Would you restate, word for word, only the lines starting at the one with "The height and" and ending with the final line of the entries below? Pictures stay out.

Data records START

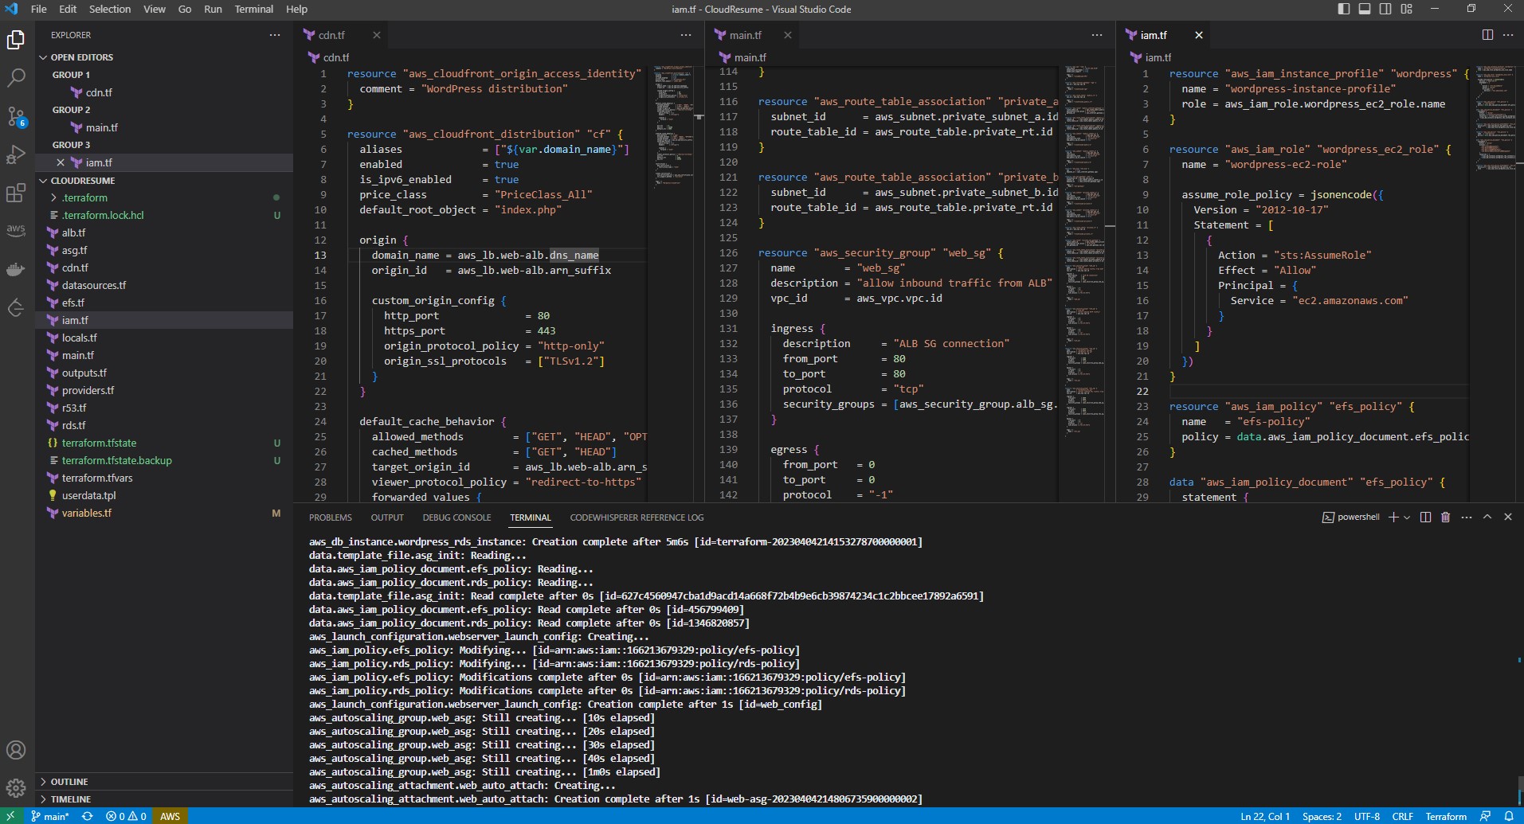
Task: Switch to the PROBLEMS tab
Action: 330,517
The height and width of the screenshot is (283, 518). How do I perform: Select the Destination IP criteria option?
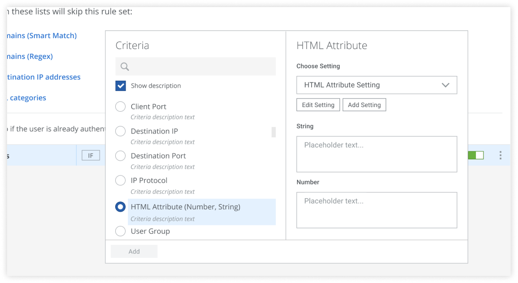pyautogui.click(x=120, y=131)
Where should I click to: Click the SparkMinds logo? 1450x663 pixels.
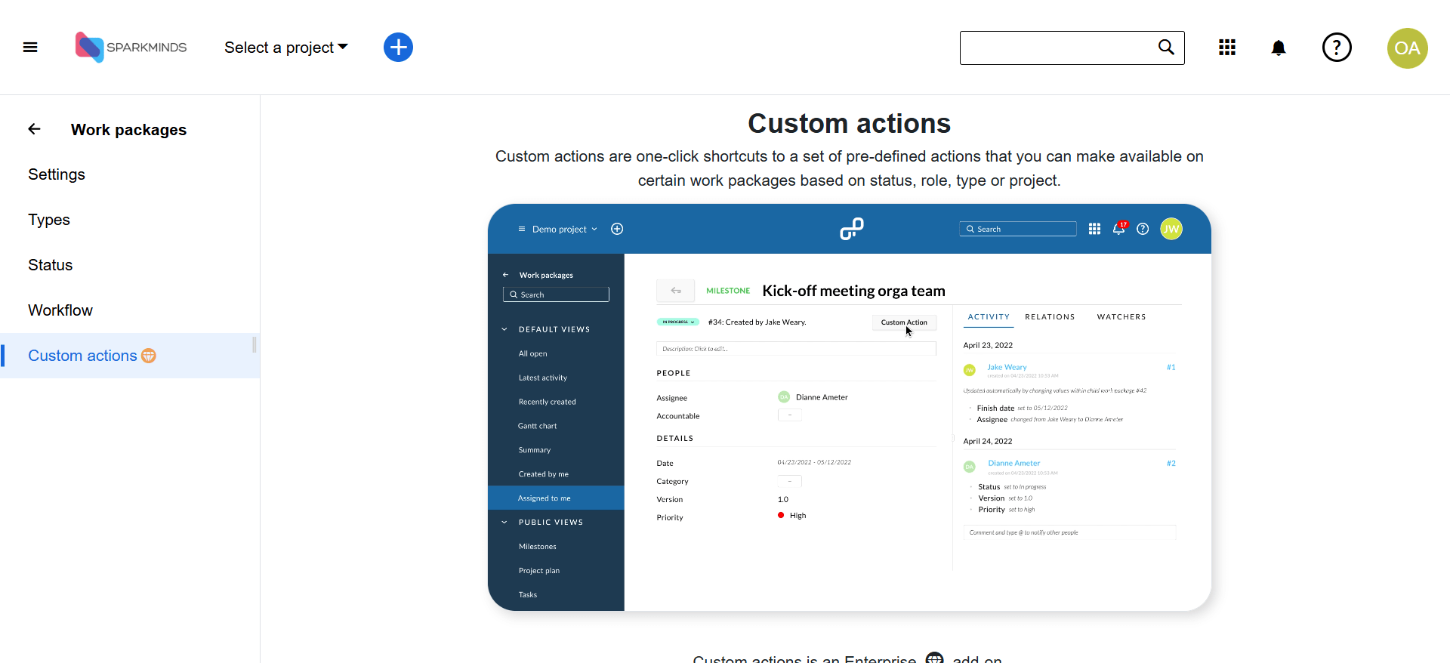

Data records END

> [Written response]
The height and width of the screenshot is (283, 518). How do I perform: Select the Destination IP criteria option?
pyautogui.click(x=120, y=131)
Where should I click to: Click the SparkMinds logo? 1450x663 pixels.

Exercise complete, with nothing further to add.